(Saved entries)

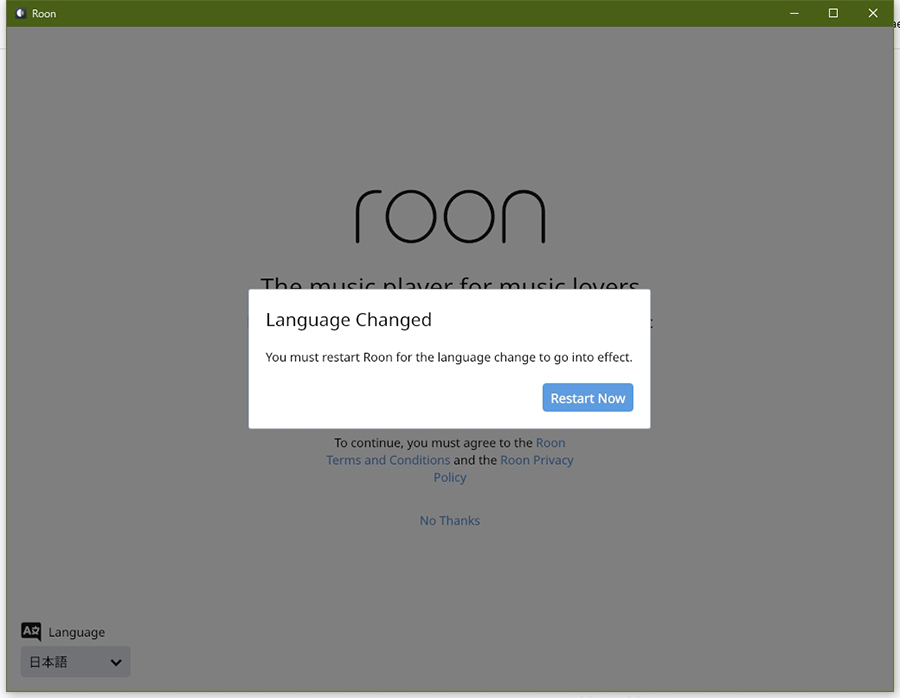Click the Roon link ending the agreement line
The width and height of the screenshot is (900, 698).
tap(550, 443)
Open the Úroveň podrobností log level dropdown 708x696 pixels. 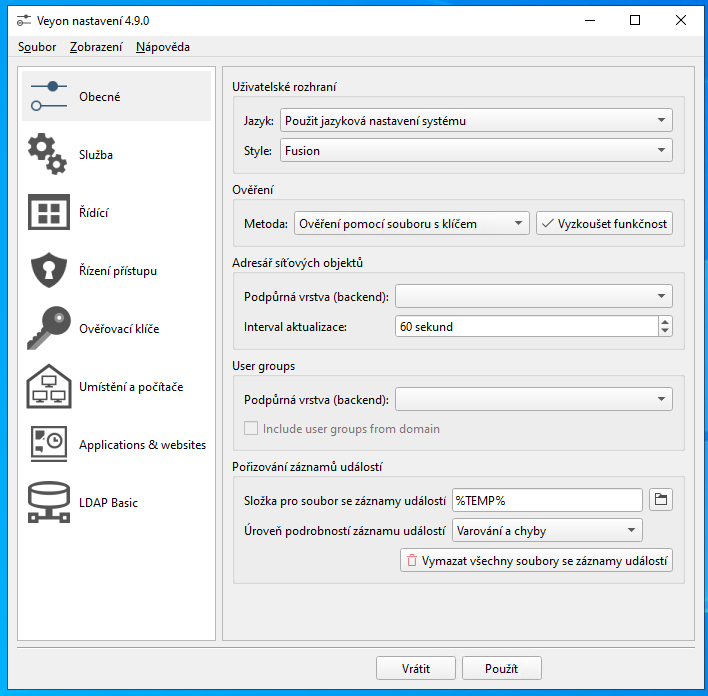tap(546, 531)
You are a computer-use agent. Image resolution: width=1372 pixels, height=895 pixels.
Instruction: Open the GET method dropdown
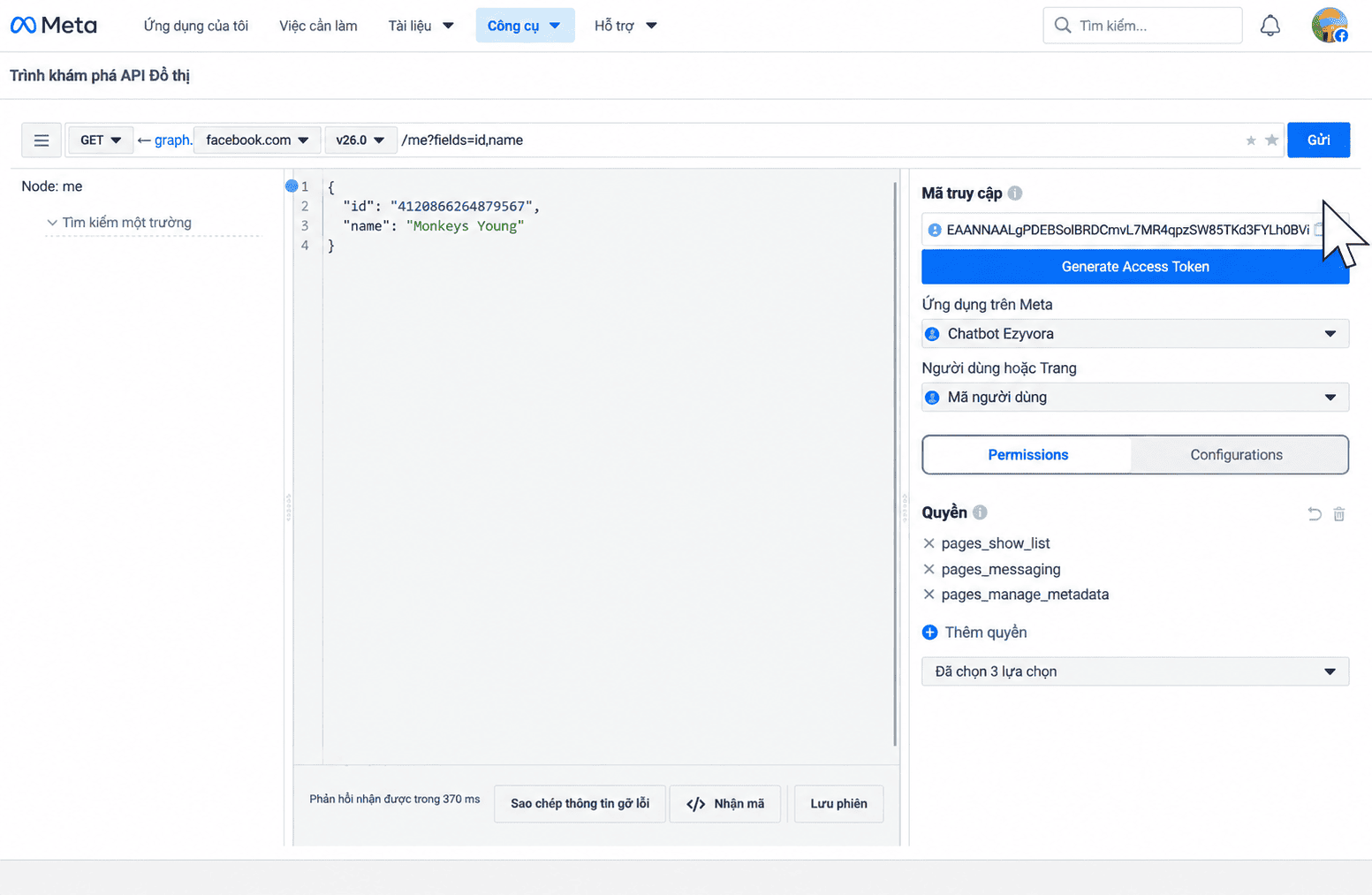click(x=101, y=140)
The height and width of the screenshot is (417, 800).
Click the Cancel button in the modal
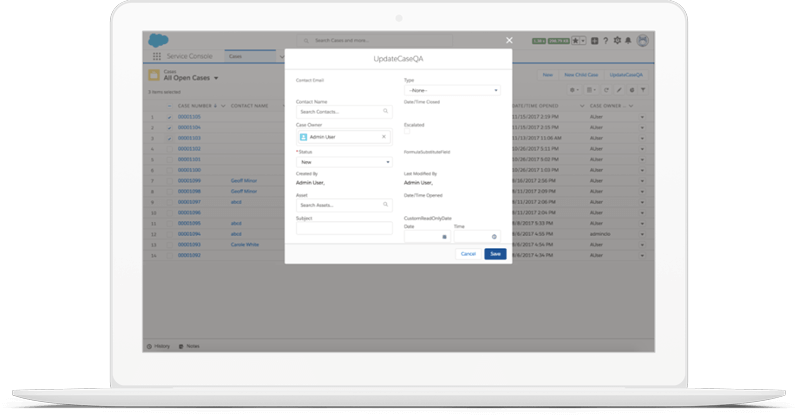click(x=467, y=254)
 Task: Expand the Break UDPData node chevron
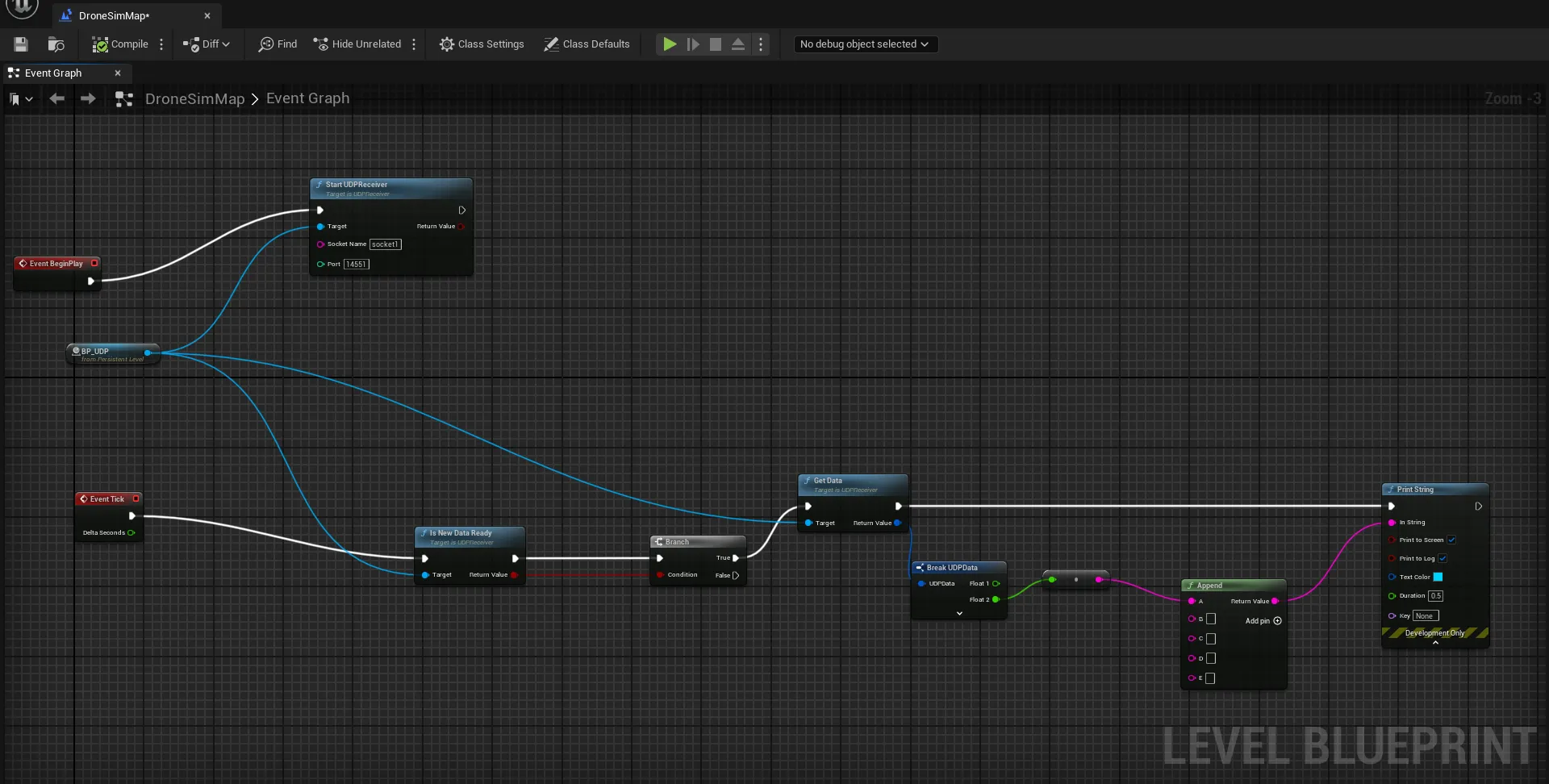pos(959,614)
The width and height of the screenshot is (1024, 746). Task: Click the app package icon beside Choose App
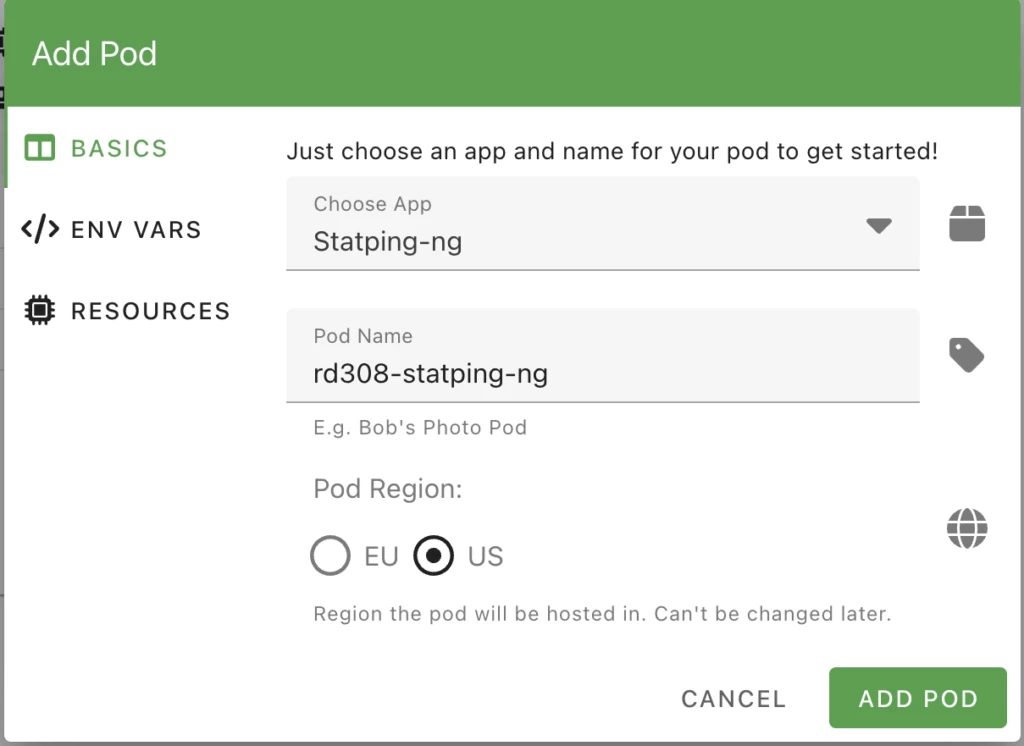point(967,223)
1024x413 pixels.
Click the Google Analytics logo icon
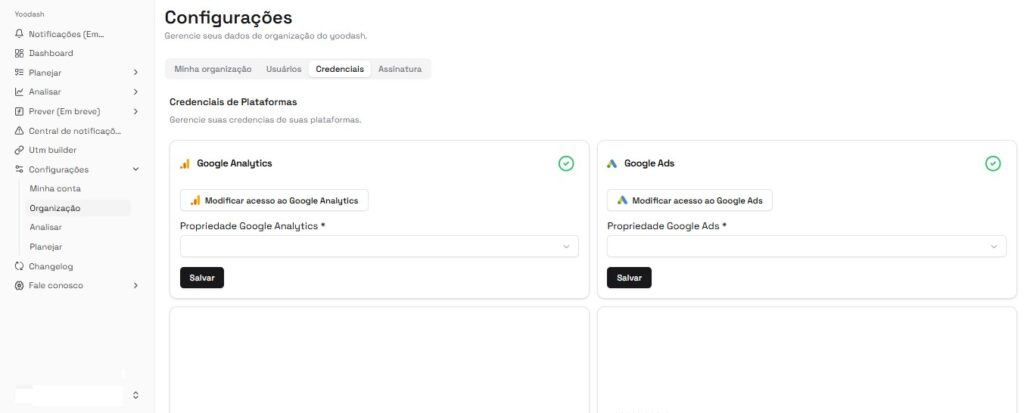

- [Aim of the task]
Write the lines out exactly, beginning at the line that holds "Click the Cancel button in the modal" and stopping after the last line of the entries; include no pictures.

- [Solution for this exercise]
Click the Cancel button in the modal
click(x=467, y=254)
 Task: Expand the Break UDPData node chevron
pos(959,614)
The width and height of the screenshot is (1024, 746). Task: Click the app package icon beside Choose App
point(967,223)
1024x413 pixels.
Click the Google Analytics logo icon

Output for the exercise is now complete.